Gene pathway enrichment analyses of DMPs were performed with “methylGSA” R package28, using all FDR adjusted significant CpGs from the meta-analysis as inputs. Gene Ontology (GO)29 and Kyoto Encyclopedia of Genes and Genomes (KEGG)30 databases were both used and pathways with FDR-corrected P value < 0.05 were considered significant. Enrichment analyses of DMRs were carried out using the database for annotation, visualization and integrated discovery (DAVID)31,32, with genes overlapping DMRs as input, focusing on GO and KEGG results.

We investigated if there was a significant increase or decrease in overlap with transcription factor (TF) binding sites among top hits. TF data for 161 transcription factors from 91 cell types were downloaded from the ENCODE project (wgEncodeRegTfbsClusteredV3.bed).
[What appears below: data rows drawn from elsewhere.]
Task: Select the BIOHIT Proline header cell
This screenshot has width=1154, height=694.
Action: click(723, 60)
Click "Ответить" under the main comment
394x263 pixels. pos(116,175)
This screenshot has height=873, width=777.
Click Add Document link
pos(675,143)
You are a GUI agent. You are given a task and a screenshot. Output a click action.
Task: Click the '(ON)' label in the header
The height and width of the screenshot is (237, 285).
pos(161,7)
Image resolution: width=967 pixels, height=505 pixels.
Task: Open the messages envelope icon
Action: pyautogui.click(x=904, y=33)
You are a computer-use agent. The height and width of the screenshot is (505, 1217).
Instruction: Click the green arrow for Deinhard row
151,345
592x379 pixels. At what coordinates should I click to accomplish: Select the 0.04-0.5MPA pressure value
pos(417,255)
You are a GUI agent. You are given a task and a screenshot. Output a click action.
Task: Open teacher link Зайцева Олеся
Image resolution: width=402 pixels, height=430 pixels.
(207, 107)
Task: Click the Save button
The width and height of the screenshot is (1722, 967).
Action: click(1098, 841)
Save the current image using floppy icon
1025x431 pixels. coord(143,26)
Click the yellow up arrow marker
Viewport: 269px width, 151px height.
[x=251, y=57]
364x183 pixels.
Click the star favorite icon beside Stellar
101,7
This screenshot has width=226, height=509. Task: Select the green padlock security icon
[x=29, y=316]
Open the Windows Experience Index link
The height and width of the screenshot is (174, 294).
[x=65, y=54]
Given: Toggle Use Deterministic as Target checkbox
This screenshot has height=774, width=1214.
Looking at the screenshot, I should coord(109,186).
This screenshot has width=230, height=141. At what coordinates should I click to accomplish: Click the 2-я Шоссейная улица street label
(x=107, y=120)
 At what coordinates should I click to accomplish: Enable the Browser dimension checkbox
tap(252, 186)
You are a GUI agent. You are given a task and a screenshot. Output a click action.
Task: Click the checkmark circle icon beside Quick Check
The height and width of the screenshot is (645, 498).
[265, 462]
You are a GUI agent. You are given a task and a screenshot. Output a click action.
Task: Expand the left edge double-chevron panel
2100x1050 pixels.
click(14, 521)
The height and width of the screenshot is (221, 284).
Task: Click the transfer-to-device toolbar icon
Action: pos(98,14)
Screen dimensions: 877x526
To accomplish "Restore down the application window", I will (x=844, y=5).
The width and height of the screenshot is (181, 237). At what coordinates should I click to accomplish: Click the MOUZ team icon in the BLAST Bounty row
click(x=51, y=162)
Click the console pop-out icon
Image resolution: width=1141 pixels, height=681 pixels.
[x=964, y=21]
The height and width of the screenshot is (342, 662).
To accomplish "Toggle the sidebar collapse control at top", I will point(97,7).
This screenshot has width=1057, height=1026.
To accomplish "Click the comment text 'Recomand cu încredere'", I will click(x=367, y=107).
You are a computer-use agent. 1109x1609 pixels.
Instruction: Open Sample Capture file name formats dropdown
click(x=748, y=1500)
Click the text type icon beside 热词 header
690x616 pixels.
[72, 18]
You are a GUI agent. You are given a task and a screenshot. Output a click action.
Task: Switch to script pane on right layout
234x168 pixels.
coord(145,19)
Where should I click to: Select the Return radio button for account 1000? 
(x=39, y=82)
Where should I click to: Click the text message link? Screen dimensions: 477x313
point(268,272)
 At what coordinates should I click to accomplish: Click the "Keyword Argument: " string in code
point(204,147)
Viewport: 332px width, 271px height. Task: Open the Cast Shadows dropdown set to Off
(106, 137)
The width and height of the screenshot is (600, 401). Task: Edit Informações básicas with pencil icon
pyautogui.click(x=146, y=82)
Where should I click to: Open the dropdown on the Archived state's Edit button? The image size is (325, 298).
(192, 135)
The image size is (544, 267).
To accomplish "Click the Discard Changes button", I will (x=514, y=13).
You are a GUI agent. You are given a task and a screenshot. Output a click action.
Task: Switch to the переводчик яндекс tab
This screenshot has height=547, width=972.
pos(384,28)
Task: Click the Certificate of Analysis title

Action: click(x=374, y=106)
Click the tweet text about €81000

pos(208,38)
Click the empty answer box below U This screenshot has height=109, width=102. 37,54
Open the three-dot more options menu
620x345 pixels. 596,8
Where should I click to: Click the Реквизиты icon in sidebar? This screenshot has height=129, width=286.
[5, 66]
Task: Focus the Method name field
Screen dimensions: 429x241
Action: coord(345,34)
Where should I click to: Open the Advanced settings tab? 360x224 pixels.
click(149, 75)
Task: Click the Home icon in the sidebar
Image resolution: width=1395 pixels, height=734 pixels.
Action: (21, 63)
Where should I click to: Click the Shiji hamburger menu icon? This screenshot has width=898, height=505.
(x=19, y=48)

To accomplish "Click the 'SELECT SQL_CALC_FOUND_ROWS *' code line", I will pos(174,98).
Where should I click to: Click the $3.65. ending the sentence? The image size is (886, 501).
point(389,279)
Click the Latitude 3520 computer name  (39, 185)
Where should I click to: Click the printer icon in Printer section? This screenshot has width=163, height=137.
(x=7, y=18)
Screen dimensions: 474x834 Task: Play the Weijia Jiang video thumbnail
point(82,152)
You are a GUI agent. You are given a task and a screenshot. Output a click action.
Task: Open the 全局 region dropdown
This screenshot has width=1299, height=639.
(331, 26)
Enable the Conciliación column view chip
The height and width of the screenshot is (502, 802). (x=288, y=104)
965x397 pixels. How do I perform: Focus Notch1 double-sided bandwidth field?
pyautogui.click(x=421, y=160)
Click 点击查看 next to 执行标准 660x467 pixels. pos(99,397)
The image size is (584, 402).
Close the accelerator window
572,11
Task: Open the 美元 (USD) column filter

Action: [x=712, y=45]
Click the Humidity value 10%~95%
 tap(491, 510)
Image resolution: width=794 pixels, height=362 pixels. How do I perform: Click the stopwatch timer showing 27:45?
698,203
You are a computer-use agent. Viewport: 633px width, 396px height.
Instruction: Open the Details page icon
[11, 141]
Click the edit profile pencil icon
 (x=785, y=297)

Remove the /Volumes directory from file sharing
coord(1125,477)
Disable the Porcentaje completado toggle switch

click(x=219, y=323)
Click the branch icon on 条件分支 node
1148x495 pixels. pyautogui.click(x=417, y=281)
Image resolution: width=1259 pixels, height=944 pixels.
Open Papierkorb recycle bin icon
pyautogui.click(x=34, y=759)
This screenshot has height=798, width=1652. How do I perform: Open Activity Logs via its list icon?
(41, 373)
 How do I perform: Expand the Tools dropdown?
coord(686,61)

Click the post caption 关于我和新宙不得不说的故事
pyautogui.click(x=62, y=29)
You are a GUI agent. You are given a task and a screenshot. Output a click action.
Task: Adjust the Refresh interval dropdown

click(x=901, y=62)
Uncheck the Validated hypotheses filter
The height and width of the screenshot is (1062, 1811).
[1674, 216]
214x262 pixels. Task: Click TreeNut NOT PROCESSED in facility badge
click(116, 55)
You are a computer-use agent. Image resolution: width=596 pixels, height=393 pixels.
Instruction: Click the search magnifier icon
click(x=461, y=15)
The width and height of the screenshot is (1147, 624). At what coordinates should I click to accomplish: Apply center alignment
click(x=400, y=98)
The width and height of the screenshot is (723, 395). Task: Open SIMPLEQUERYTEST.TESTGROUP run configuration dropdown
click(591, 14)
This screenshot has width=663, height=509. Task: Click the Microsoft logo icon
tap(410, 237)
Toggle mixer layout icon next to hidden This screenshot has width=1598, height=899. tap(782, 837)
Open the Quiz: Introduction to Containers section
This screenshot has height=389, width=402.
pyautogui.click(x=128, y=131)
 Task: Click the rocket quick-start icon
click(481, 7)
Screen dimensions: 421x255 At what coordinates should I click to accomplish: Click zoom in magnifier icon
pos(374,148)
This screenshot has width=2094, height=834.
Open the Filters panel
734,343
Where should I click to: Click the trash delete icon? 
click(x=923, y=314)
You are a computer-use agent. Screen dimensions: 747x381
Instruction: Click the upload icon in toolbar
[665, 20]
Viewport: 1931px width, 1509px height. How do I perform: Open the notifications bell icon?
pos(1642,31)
The number of CpGs among significant hits overlapping TF binding sites were compared to that of array-wide CpGs with the Fisher’s exact test33.

EWAS Open Platform34 was used to conduct trait enrichment analysis, in order to identify if significant CpGs from our study were associated with other phenotypes included in EWAS Atlas35. Associations of DNA methylation levels in the blood and brain were inferred using BECon36. Expression levels of genes related to DMPs in different tissues were queried on the GTEx portal37.

Finally, the associations between methylation levels of significant CpGs and expressions of nearby genes (cis-expression quantitative trait methylation, cis-eQTMs) in the blood were queried from published results38 from the Human Early Life Exposome (HELIX) project39.

Sensitivity analyses

We conducted several sensitivity analyses to test the robustness of our results.

For the top 20 CpGs from the meta-analysis, we conducted leave-one-out (LOO) analyses, excluding one cohort at a time, to observe if the results were driven by one specific cohort. Forest plots showing LOO results were plotted with ‘forestplot’ function in the ‘forestplot’ R package40.

To investigate whether the associations between DNA methylation and birth order were different in different ancestries, we repeated the meta-analyses in European participants (n = 7484) and African participants (n = 378) separately. Ancestry specific analysis was not run in Latinos because Latino participants had the smallest sample size, and they all came from one cohort.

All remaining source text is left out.